11.4V / .85Ω ≅ 13.4A

And that’s per coil, so almost 27A draw for the two-coil motor. When I measured the voltage drop across one coil, it was actually only a little over 3V. I had known I was going to want to drop the bridge voltage so the motor coils didn’t get the full 11.4V, and I had thought about doing it with diodes or resistors. Before going any further (laying out a PCB), it was obvously time to deal with the overvoltage; so last night, I sat down to do some calculations.

Dropping Voltage with Diodes

I don’t know why, but my first inclination was to try to drop the voltage with a string of diodes. Given

bridge voltage: 11.4V
desired motor voltage: ~2V


required drop: ~9.4V

With a .6V drop for small-signal diodes:

drop per diode: .6V
diodes required: 9.4V / (.6V / diode) ≅ 15.7 diodes

And assuming I was willing to string together 15 diodes in each direction, for each coil of each motor (uh, 15 * 2 * 2 * 3 = 180 diodes in the milling machine just for dropping voltage), how close would that get?

drop for 15 diodes: 15 diodes (.6V / diode) = 9V
motor voltage with 15 diodes: 11.4V – 9V = 2.4V
current with 15 diodes: 2.4V / .85Ω ≅ 2.8A

Granted, the rectifiers I’d actually use have a voltage drop more like 1V to 1.25V per diode; but that’s still 9 * 2 * 2 * 3 = 108 diodes in the project. Way too wasteful, and way too many.

Dropping Voltage with Resistors

It seems that Tom McGuire’s suggestion to use power resistors is the right way to go. Big sand resistors can dissipate a lot of power, but how much would be required? From above,

required drop: ~9.4V

And given

coil current: 2.5A

then each resistor would need to be capable of

9.4V * 2.5A ≅ 23.5W

That’s a pretty hefty resistor!

I looked through my parts bin, but most of my power resistors have a much higher resistance. I also browsed power resistors at All Electronics and found a few ceramics rated for 25W–but I didn’t want to have to come up with enough stuff to place a minimum (reasonable) order, wait for it to arrive, and then take a chance of it not meeting my needs. As it turns out, Radio Shack carries an 8Ω 20W resistor, so today I trotted on down and picked up a couple.

I hooked one in series with each motor coil and ran through my barrage of tests. After reconnecting a loose signal wire from the controller (oopsie!), I found that the motor was much easier to stop by gripping it with my fingertips, it had a much lower top speed without losing steps, and the coil voltage was only a little over 1V.

Dropping Voltage with the Right Resistors

At no point in the resistor discussion do I describe figuring out exactly what resistance is appropriate, because I was too impatient to get on with prototyping to be bothered with calculating. Sigh.

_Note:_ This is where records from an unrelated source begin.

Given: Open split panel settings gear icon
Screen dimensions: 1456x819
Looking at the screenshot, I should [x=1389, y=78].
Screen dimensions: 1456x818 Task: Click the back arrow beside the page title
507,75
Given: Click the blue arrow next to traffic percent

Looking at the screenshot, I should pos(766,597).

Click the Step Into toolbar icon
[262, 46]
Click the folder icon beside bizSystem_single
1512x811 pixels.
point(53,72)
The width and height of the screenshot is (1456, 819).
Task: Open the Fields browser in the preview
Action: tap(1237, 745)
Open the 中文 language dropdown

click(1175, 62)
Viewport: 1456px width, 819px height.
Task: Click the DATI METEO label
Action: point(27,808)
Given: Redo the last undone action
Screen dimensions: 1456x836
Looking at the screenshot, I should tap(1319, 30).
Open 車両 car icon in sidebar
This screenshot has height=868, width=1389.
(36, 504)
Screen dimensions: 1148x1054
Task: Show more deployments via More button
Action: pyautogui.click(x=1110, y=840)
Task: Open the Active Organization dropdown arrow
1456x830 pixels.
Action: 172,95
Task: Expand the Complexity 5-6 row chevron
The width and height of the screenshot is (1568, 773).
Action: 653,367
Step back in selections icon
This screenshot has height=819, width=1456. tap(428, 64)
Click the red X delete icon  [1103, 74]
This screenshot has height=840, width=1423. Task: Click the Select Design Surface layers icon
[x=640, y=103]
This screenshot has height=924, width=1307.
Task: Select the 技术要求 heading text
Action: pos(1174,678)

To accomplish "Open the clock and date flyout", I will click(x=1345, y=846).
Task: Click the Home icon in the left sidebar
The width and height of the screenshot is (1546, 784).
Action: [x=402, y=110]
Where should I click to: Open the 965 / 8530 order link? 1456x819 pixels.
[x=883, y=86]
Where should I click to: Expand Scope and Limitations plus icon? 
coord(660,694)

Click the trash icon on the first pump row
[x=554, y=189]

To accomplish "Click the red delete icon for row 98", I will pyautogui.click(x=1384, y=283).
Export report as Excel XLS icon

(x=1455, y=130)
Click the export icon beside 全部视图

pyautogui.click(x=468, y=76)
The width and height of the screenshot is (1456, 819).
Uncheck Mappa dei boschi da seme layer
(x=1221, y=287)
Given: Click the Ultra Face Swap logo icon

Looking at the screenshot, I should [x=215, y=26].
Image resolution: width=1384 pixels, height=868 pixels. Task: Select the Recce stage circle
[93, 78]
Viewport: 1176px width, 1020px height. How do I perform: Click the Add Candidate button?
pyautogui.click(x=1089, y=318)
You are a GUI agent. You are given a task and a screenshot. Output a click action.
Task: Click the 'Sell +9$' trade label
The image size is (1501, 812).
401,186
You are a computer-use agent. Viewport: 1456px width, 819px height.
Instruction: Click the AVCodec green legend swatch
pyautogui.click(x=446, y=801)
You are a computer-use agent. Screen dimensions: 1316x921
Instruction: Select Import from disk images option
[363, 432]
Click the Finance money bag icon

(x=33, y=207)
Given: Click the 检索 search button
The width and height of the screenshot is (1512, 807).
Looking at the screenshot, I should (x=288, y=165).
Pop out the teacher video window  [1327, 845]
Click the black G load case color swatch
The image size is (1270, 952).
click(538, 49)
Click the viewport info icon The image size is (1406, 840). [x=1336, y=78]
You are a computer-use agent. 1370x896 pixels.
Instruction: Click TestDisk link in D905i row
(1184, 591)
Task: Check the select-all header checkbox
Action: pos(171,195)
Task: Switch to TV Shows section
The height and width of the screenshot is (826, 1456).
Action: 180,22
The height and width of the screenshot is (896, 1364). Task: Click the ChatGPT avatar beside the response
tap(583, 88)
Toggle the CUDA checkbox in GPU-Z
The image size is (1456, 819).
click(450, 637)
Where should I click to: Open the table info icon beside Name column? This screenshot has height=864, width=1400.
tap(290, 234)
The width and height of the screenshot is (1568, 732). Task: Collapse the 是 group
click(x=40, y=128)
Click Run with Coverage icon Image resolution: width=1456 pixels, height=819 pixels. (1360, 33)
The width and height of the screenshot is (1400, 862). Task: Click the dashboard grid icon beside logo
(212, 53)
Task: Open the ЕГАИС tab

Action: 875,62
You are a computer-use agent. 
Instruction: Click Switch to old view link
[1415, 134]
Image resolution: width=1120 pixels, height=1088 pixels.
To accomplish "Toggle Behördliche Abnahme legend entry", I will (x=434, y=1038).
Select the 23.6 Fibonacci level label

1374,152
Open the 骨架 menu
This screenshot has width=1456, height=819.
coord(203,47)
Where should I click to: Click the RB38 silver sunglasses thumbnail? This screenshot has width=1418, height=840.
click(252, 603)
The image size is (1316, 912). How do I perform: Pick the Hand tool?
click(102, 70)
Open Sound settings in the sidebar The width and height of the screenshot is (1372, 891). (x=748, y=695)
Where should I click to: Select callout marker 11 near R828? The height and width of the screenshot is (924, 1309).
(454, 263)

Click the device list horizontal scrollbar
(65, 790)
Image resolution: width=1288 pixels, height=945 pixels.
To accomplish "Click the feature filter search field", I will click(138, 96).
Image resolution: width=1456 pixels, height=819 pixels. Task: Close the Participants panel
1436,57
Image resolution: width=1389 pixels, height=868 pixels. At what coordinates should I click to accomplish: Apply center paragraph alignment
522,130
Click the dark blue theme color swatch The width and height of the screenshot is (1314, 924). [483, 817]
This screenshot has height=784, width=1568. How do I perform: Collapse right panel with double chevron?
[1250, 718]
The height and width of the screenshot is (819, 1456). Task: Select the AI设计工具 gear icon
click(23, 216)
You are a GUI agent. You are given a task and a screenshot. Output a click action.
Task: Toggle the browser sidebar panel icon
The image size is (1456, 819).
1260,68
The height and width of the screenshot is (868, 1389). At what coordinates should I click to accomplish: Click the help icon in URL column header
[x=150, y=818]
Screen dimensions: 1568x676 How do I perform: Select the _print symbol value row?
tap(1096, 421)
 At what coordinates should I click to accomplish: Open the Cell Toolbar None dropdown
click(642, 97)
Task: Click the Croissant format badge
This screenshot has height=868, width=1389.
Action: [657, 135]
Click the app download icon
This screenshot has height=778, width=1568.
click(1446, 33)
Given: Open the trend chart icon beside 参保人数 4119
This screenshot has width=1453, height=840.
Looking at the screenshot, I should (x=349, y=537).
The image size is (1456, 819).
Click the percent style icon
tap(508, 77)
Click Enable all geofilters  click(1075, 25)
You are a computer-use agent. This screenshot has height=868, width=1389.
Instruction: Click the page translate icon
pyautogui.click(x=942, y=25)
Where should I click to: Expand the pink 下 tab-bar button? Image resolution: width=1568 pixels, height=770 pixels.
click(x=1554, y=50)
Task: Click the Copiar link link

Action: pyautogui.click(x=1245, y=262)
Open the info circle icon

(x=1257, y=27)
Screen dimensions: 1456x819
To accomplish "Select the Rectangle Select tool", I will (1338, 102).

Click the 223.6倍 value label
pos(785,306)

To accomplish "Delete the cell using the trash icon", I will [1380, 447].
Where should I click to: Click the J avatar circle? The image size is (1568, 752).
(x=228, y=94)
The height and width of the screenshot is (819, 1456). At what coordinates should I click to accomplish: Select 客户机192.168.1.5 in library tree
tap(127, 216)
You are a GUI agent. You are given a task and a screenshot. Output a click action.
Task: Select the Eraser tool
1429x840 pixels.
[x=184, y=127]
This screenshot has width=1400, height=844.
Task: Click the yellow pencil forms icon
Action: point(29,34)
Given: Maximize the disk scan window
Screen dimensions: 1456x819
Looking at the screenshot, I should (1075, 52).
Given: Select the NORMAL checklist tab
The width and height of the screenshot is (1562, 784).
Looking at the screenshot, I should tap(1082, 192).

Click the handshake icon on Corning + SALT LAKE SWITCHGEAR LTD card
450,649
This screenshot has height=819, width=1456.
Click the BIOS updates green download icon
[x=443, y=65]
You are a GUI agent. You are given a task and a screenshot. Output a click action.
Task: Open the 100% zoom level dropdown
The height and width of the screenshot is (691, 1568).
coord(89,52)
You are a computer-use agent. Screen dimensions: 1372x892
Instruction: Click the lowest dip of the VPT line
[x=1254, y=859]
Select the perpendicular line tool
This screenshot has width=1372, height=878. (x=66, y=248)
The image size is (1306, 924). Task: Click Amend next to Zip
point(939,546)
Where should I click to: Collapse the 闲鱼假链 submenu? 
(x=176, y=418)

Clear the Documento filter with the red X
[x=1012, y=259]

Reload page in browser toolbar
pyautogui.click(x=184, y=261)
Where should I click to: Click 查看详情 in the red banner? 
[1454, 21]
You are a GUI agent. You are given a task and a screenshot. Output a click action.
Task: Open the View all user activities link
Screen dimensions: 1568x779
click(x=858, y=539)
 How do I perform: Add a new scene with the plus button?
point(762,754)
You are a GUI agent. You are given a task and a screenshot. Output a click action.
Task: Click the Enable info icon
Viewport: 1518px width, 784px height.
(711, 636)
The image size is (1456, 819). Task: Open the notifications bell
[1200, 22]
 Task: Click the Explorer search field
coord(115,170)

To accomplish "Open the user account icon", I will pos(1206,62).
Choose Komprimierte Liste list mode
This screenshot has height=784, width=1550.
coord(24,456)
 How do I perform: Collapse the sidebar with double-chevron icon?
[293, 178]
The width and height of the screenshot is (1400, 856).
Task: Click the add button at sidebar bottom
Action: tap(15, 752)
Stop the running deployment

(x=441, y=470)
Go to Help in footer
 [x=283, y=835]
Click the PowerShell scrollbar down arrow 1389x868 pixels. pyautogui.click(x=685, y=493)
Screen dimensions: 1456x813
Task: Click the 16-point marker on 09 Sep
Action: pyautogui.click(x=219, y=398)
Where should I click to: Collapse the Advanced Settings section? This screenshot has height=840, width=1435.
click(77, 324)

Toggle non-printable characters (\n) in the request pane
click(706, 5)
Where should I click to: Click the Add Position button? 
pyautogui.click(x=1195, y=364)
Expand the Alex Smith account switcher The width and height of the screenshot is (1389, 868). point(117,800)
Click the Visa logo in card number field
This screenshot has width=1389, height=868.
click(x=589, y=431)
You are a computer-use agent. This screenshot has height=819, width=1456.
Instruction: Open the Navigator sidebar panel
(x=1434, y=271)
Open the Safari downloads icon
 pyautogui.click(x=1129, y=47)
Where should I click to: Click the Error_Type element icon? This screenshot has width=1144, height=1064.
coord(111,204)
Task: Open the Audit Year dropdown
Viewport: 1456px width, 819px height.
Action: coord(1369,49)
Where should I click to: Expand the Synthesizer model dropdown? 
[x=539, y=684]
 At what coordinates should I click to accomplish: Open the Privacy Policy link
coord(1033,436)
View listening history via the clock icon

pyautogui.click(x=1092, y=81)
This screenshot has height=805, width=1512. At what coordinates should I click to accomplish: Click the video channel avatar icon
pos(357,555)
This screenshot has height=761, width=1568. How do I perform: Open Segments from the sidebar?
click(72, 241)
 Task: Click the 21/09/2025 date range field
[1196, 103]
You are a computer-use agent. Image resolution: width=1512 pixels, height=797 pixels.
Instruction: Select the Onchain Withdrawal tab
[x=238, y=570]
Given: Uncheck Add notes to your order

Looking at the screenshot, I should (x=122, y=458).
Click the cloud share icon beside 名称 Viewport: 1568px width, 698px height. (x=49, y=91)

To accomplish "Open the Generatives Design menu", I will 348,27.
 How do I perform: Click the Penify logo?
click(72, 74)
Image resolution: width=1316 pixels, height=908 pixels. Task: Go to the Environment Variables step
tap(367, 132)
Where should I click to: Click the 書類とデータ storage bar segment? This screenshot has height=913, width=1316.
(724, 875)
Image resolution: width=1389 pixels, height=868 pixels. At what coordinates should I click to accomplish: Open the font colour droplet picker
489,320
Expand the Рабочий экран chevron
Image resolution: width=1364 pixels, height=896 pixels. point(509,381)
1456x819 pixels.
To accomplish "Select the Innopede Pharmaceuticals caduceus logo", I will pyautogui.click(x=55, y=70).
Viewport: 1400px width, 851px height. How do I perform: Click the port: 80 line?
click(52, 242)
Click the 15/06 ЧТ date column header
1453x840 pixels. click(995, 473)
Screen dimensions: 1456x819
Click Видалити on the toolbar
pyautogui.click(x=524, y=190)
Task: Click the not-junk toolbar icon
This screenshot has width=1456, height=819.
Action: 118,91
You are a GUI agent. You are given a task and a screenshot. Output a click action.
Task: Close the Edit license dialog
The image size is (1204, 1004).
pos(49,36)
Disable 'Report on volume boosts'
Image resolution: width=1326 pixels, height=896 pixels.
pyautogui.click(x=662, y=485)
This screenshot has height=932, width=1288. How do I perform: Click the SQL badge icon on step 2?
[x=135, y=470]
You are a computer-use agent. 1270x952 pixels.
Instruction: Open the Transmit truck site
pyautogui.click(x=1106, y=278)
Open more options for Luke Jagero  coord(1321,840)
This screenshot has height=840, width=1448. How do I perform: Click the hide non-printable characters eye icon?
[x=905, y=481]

Okay, so I want ~9.3V dropped across the resistor and ~2.1V dropped across the motor; and the motor coil is ~.85Ω.

9.3V / 2.1V = R / .85Ω
R = .85Ω (9.3V / 2.1V) ≅ 3.8Ω

So I was embarassingly far off with my 8Ω resistors, which explains the low voltage and poor performance when I tested them.

Hmmm . . . 3.8Ω is really close to half of 8Ω. Now I’m tempted to go back and buy two more of the 8Ω resistors, to test in parallel.

On the other hand, it’d be nice to try a range of values centered around 3.8Ω, to graph the motor performance and find whether the curve has a knee in that vicinity. So now I’m back to looking at All Electronics, thinking of ordering myself an assortment. They don’t have anything in the 4Ω range, but they have 1.2Ω, 1.3Ω, 1.5Ω, and 2Ω in power ratings I could work with.